Jennie M. Carlsten and Fearghal McGarry (eds), Film, History and Memory, Hampshire: Palgrave MacMillan, 2015; xiii + 209 pp.
‘Film, History and Memory’, edited by Jennie Carlsten and Fearghal McGarry was published in 2015 by Palgrave MacMillan. Carlsten is a professor working at Queens University Belfast, the main focus of her work is on Irish and Northern Irish cinema, with a more broad focus on national cinema, cultural memory. McGarry is also a professor of Queens University Belfast, his research specialises in modern Irish history, with an interest in the role of commemoration and historical memory. ‘Film, History and Memory’ studies the way in which film affects history, discussing “the relationship between film and history by considering how the medium of film shapes, reinforces or subverts our understanding of the past” (1) by focussing on memory, or the process in which history is formed. Taking a closer look at the way memories and meaning are attached to previous events, either by individuals, generations or organisations and governments. The limitations and benefits of how film affects historical memory is evaluated, with specific examples of different countries cinema being used. This essay will summarise each chapters aim and main argument finally coming to a conclusion about the success of the arguments and viewpoints presented in the book.
Chapter one ‘A Very Long Engagement: The Use of Cinematic Texts in Historical Research’, written by Gianluca Fantoni, begins with stating the issues historians face when using cinematic texts as their main focus of research. Such as the fact it goes against traditional forms of historical research, and the overall scepticism still present over the use of film as a historical source. Fantoni does begin the chapter with a thought provoking question about the use of film in historical research: “do films influence people, or, rather, do they mirror people’s ideas?” (19). Suggesting this is the fundamental question in the debate of film within historiography. Beginning the chapter with a question is an effective way to engage the reader from the start, and encourage them to think more critically about the argument presented.
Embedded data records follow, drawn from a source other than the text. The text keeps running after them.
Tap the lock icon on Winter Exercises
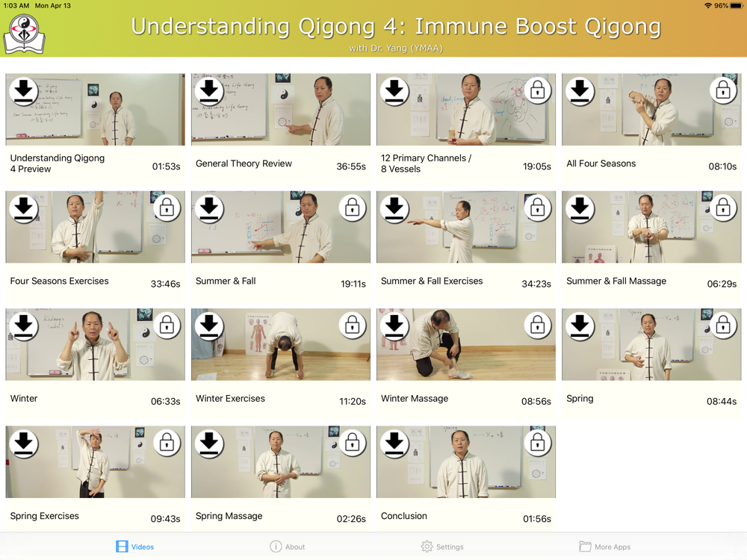The image size is (747, 560). click(x=352, y=326)
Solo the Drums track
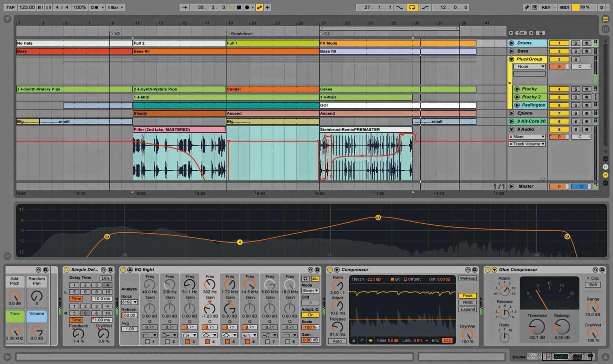The height and width of the screenshot is (364, 613). tap(576, 43)
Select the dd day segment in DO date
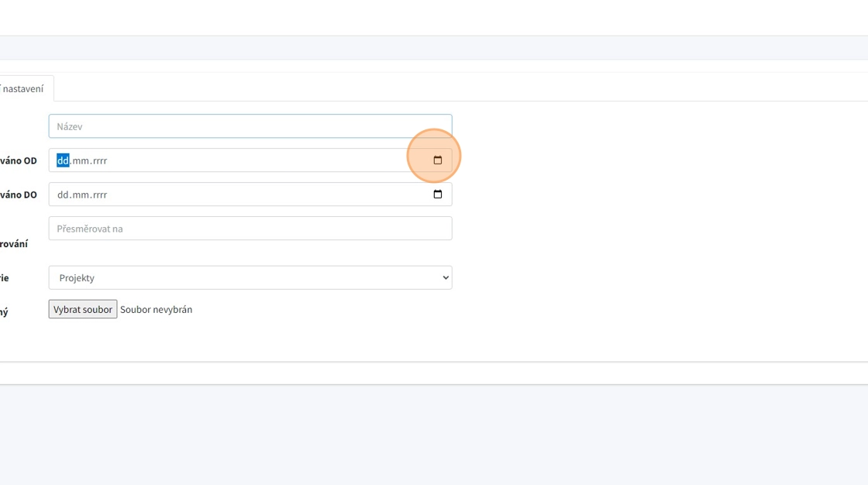 point(63,195)
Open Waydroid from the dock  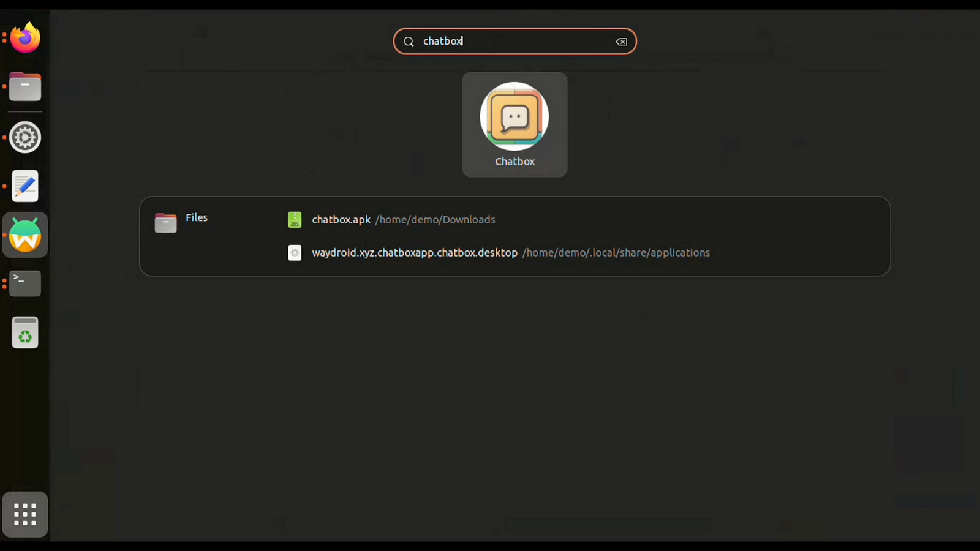25,235
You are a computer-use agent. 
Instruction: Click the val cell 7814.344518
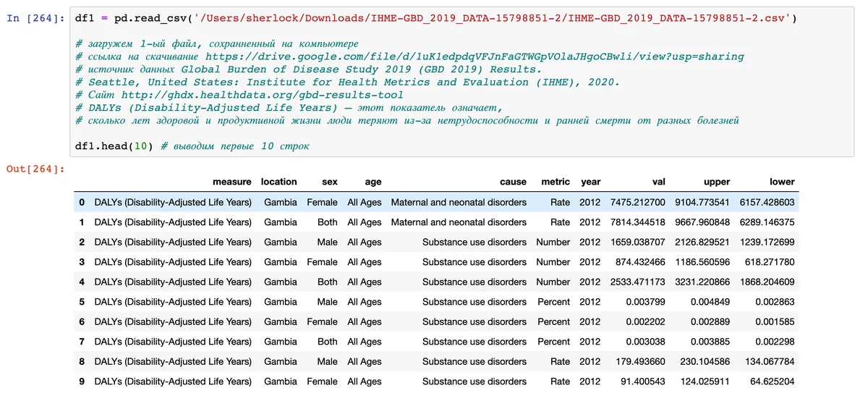tap(636, 222)
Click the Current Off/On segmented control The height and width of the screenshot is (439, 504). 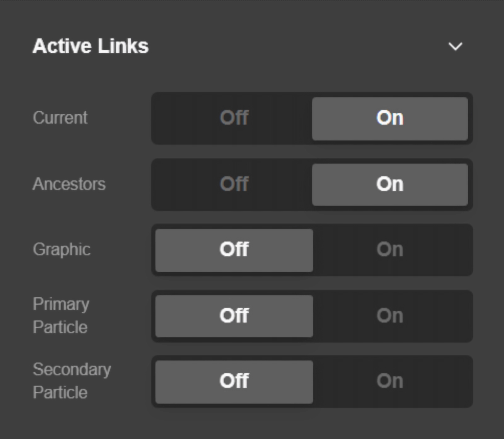click(x=312, y=118)
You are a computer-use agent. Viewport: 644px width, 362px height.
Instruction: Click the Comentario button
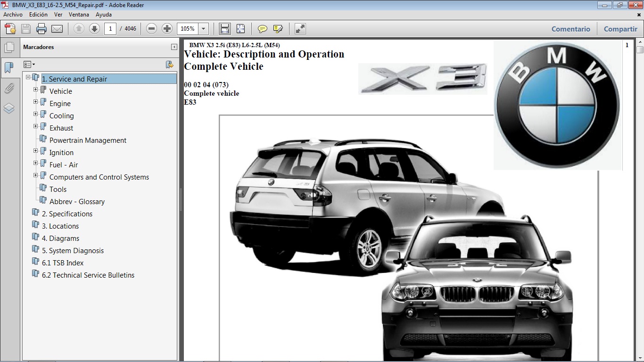[570, 29]
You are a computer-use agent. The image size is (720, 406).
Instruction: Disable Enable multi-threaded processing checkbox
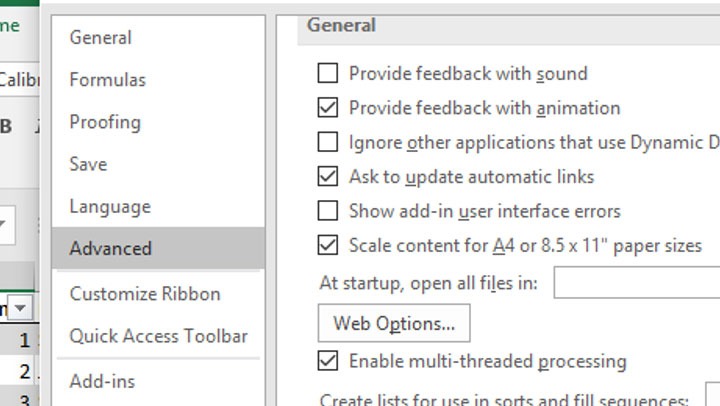(x=327, y=361)
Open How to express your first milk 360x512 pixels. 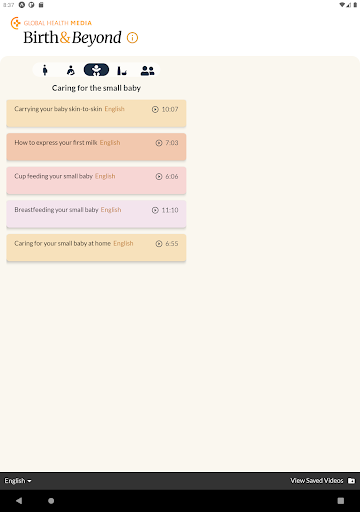point(96,147)
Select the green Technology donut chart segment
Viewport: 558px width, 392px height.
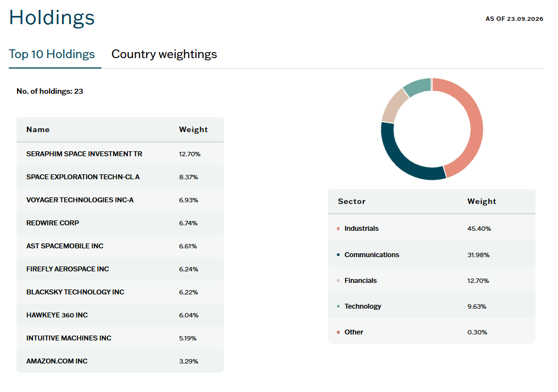click(417, 87)
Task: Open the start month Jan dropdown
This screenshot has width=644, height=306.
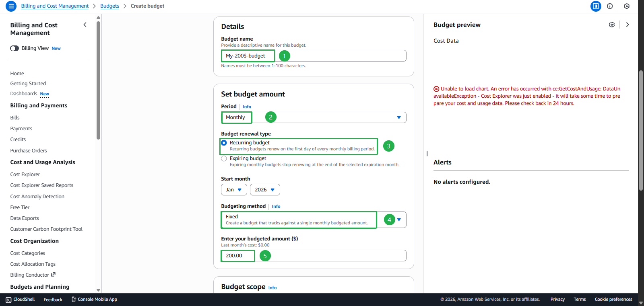Action: tap(234, 190)
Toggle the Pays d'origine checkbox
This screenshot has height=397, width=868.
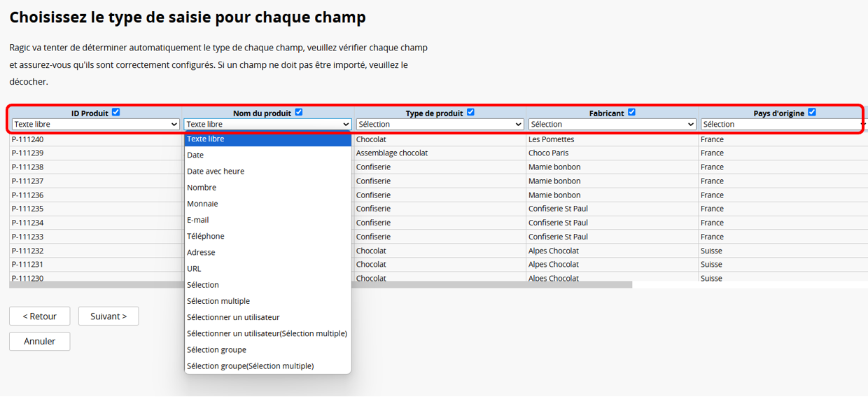click(x=812, y=112)

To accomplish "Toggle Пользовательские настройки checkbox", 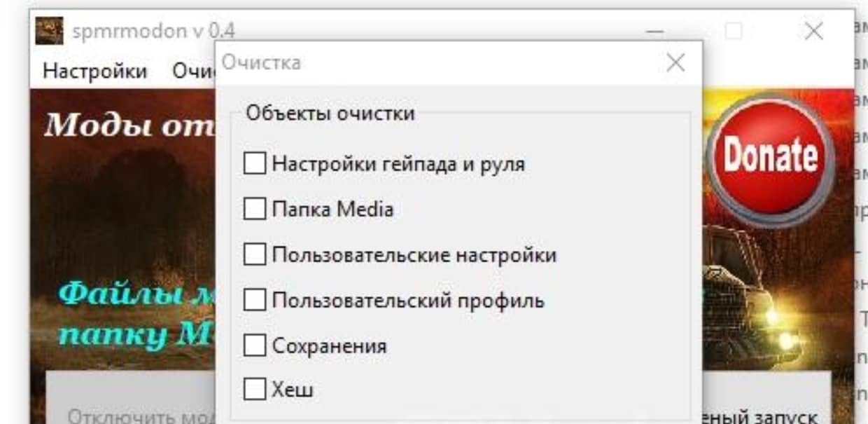I will point(255,254).
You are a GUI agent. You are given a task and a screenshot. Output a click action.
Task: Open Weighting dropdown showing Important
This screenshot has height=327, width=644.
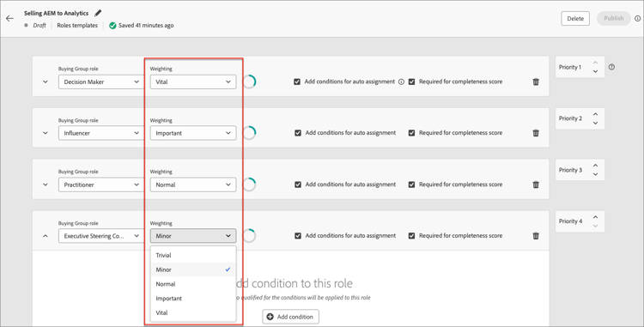(x=193, y=133)
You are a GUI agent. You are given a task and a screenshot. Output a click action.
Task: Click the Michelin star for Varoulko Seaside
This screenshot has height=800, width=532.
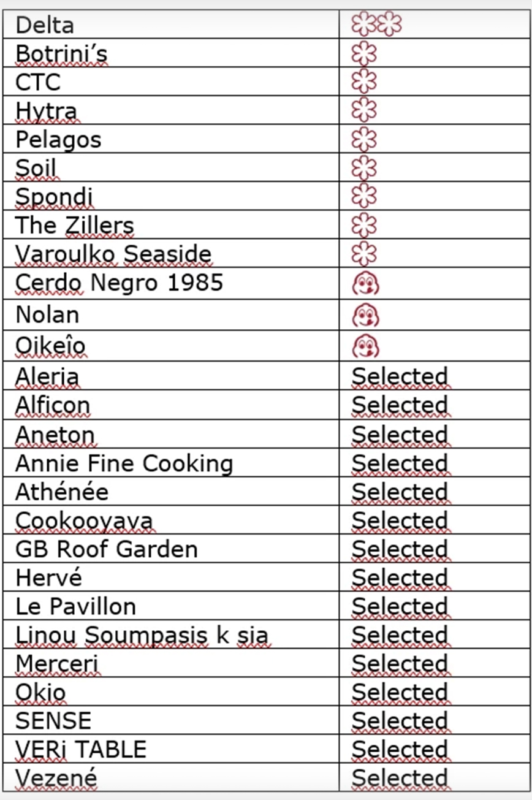click(364, 253)
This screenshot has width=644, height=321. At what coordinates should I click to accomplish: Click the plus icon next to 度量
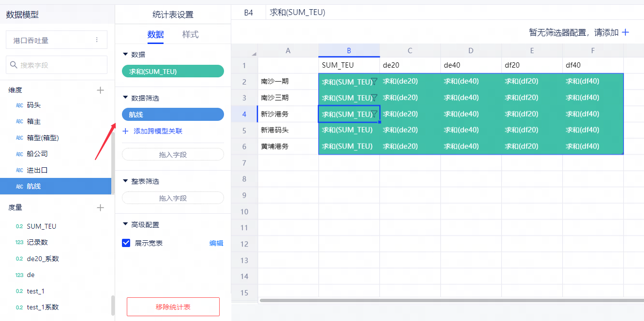100,208
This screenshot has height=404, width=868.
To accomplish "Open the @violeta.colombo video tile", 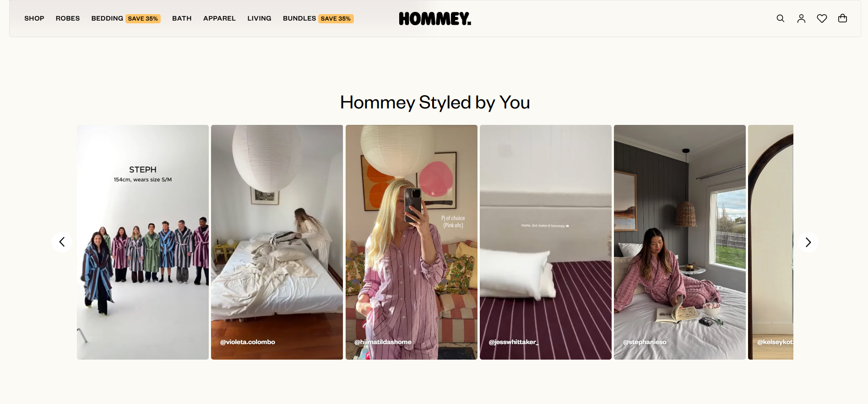I will pos(277,242).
Fantoni then goes on to present an argument from cameraman Matueszewski in 1898, about the creation of a ‘Cinematographic Museum or Depository’. Then, he moves on to discuss the debate which was held in conference in University College London in 1968, suggesting unedited footage was a better for historical teaching due to the fact it is “the only type of cinematic text (almost) free from manipulation” (21). Additionally, he examines the effects of Ferro’s Cinéma et Histoire encouraged historians such as Aldgate and Richards, to investigate “British society via the analysis of feature films” (23). Fantoni argues that Aldgate’s book in response to this topic exemplifies the approach and discussion into the field of cinematic propaganda. The use of examples in this chapter, to review the topic and the way in which research has influenced the field of inquiry is effective as he not only uses the examples to support his points, Fantoni also uses the examples to evaluate the effectiveness of each argument. The format of this chapter and the way Fantoni presents his points is also successful, due to the fact he presents initial questions to engage the reader, then after presenting his argument, he returns to the questions he opened the chapter with, to allow the reader to consolidate their thoughts and the arguments of the chapter.
Chapter two, ‘Screening European Heritage: Negotiating Europe’s Past via the ‘Heritage Film’’, by Axel Bangert, Paul Cooke and Rob Stone, follows a similar format to that of chapter one, in which the author opens the argument questioning which different forms of engagement have been taken in European history across different film cultures? In which the authors identify the ‘heritage film’ debates in the UK in the 1990s. They go on to discuss how a new genre which was “characterised by slow-moving, episodic narratives organised around props and settings as much as they were around narrative and characters” (33), emerged during the Thatcher years. Additionally, how Monk and Higston provoked debate about British film industry, however, “film studies ha[ve] largely moved on from original debate that Higston initiated” (33–34). Despite this, they argue that the idea and belief of what is meant by ‘heritage’ “remains a key concern” (34). The debate is then focussed on in more detail through the use of specific examples of the Basque country, Denmark and Germany. It is suggested that the cinema in the Basque country followed a similar path to that of British cinema, as it “saw a notable increase in films about history and heritage in the 1980s” (35). When discussing the example of Denmark, it is stated “cinema also plays a prominent part in shaping and maintaining the nation’s sense of history and heritage” (38), similar to that of Britain and the Basque country. However, Germany, it is argued, has decisive differences “in terms of the national-versus-transnational reach of films” (41). Finally the chapter concludes by suggesting that among the EU, “there is no agreement on what exactly the heritage of Europe is” (44), and in fact “a large part of what drives heritage film across Europe is co-production” (45).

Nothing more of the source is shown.